Stasiun Manggarai juga ditetapkan sebagai bangunan cagar budaya yang terdaftar di Kementerian Kebudayaan dan Pariwisata dengan nomor registrasi RNCB.19990112.04.000470 berdasarkan Peraturan Menteri Kebudayaan dan Pariwisata Nomor: PM.13/PW.007/MKP/05, Keputusan Menteri Pendidikan dan Kebudayaan No. 011/M/1999 dan Surat Keputusan Gubernur DKI Jakarta No. 475 Tahun 1993.
SCROLL TO CONTINUE WITH CONTENT
Memiliki nilai historis, bagaimana sejarah Stasiun Manggarai?
Sejarah Stasiun Manggarai
Stasiun Manggarai didirikan di wilayah Manggarai Batavia (Jakarta). Sudah ada sejak abad ke-17, wilayah ini awalnya merupakan tempat tinggal dan pasar budak asal Manggarai, Flores, kemudian berkembang menjadi sebuah perkampungan.

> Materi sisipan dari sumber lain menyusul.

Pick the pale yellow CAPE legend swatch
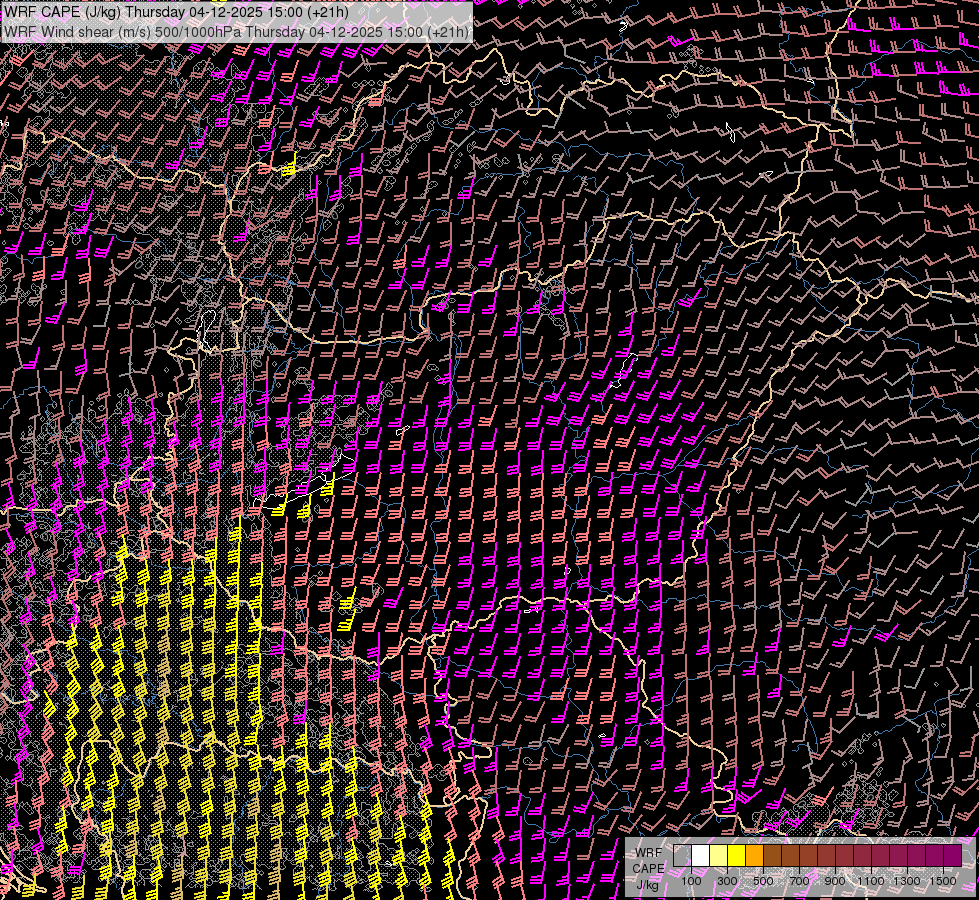Image resolution: width=979 pixels, height=900 pixels. 718,856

Dilansir dari laman Heritage Kereta Api Indonesia (KAI), kereta api yang melintasi wilayah ini awalnya dibangun oleh perusahaan swasta Nedherlandsch Indische Spoorweg Maatschappij (NISM) dengan lintas Jakarta-Buitenzorg (Bogor). Sebagai tempat pemberhentian dibangun Stasiun Bukitduri (kini depo KRL).

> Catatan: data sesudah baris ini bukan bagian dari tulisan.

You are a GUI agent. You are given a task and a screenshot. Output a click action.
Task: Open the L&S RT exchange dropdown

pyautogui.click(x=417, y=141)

Pada tahun 1913, perusahaan kereta api Negara, Staatssporwegen (SS), menguasai jaringan kereta api di Jakarta setelah membeli jalur Jakarta-Bekasi milik Bataviaasche Ooster Spoorweg Maatschappij (BOS) tahun 1899 dan Jakarta-Bogor milik NISM tahun 1913.
Setelahnya, SS melakukan penataan ulang jalur kereta api di Jakarta, salah satunya adalah pembongkaran Stasiun Boekitdoeri eks-NISM dan membangun Stasiun Manggarai.
Pembangunan Stasiun Manggarai dimulai tahun 1914 yang dipimpin oleh arsitek Belanda bernama Ir. J. Van Gendt. Selain stasiun, dibangun pula balai yasa dan rumah-rumah dinas pegawai SS.
Akhirnya pada 1 Mei 1918, Stasiun Manggarai diresmikan. Sebenarnya pada waktu peresmian stasiun ini masih jauh dari selesai, karena sang arsitek, Van Gendt, merancang tiang peron berbahan baja.
Namun karena Perang Dunia I baru saja dimulai, pasokan baja dari eropa tidak datang sehingga digunakan kayu jati sebagai pengganti tiang peron.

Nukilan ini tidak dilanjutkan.